Good morning my beloved ms family, if “YOU” are not sure I am talking to “YOU”. YES, that newly diagnosed (Newby) female or male human being with Relapsing-Remitting ms(RRms) It is very okay to cry, actually I encourage it. Get the emotions out, do not keep them bottled up inside. this may go on for years. This morning I went to breakfast with my best friend, and for no reason that I could discern, I was just overcome with extreme sadness. I was not sure why, but after 20+ years, me, an adult male in his 50’s was choked up and near tears. I do not know what upset me, I just figured it was my RRms,.there was no other reason. A very strange combination of what if, if only I had, I should have, and what’s next. Not so much why me, but “YOU” get the picture. My ms demons were messing with me. Even after 20 years and a good life ms can still spoil a breakfast. Actually, very likely any moment. This is an incurable brain disease after all. Central Nervous System (CNS) to be more accurate. How can “YOU” be expected to cope when “YOU” are so brand new to everything?
“YOU”, can’t be. This is a topsy-Turvy illness. “YOU” will not be prepared for everything. ”YOU”, will do everything right and still RRRms will shock“YOU” and hamper you very smartest moves. This is the nature of the illness that we face, and it will go on forever. My favourite analogy. “YOU” are steadily walking along your ms life path and, “YOU” take a step, thinking “YOU” are on solid ground and “YOU” start sinking into a quagmire of soft sand. “YOU” have taken your Disease-Modifying Therapy by the book, done all the smart things yet still “YOU” are sinking. Welcome to your life with RRms, sneaky is it not?

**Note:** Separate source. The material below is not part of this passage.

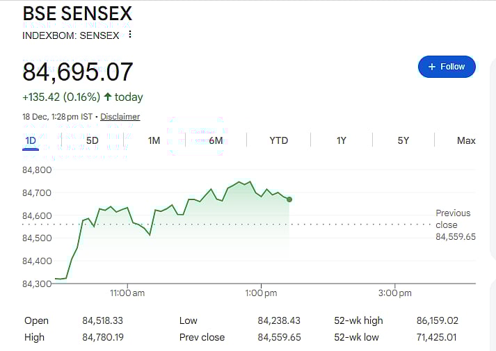Select the YTD range tab

278,140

Do not despair, this is normal for us. Stay true to your plans. Perhaps look at them. Discuss with your medical team,. if “YOU” need to make slight adjustments, BUT, never give up on yourself. Pull your shoulders back, stand straight, smile to yourself and say “ so, this is life with RRms. I was expecting this, one day” It may be today, it may be in 20+ years, but it will happen. Perhaps again and again. It does not mean that “YOU” are doing anything wrong, or that “YOU” should change everything. It just is. It is our life, our RRms life. Learn to accept and roll with the punches. Always be flexible and adapt as best “YOU” can. Taking a day just to be, is fine. Shedding a tear is fine. Do NOT dwell on your what-ifs. Look to what “YOU” can do to adapt, and If “YOU” can not. Shrug your shoulders and say “ these things happen” Look at your life stoically. Do NOT let the uncertainty of this disease break “YOU”. at times “YOU” may not think “YOU” are strong, BUT YES “YOU” ARE. Allow yourself to be vulnerable even weak, but always adapt, pull yourself together and take the next step. Giving up is against the rules, this is your path to travel. TRAVEL IT, and do it with a smile on your face.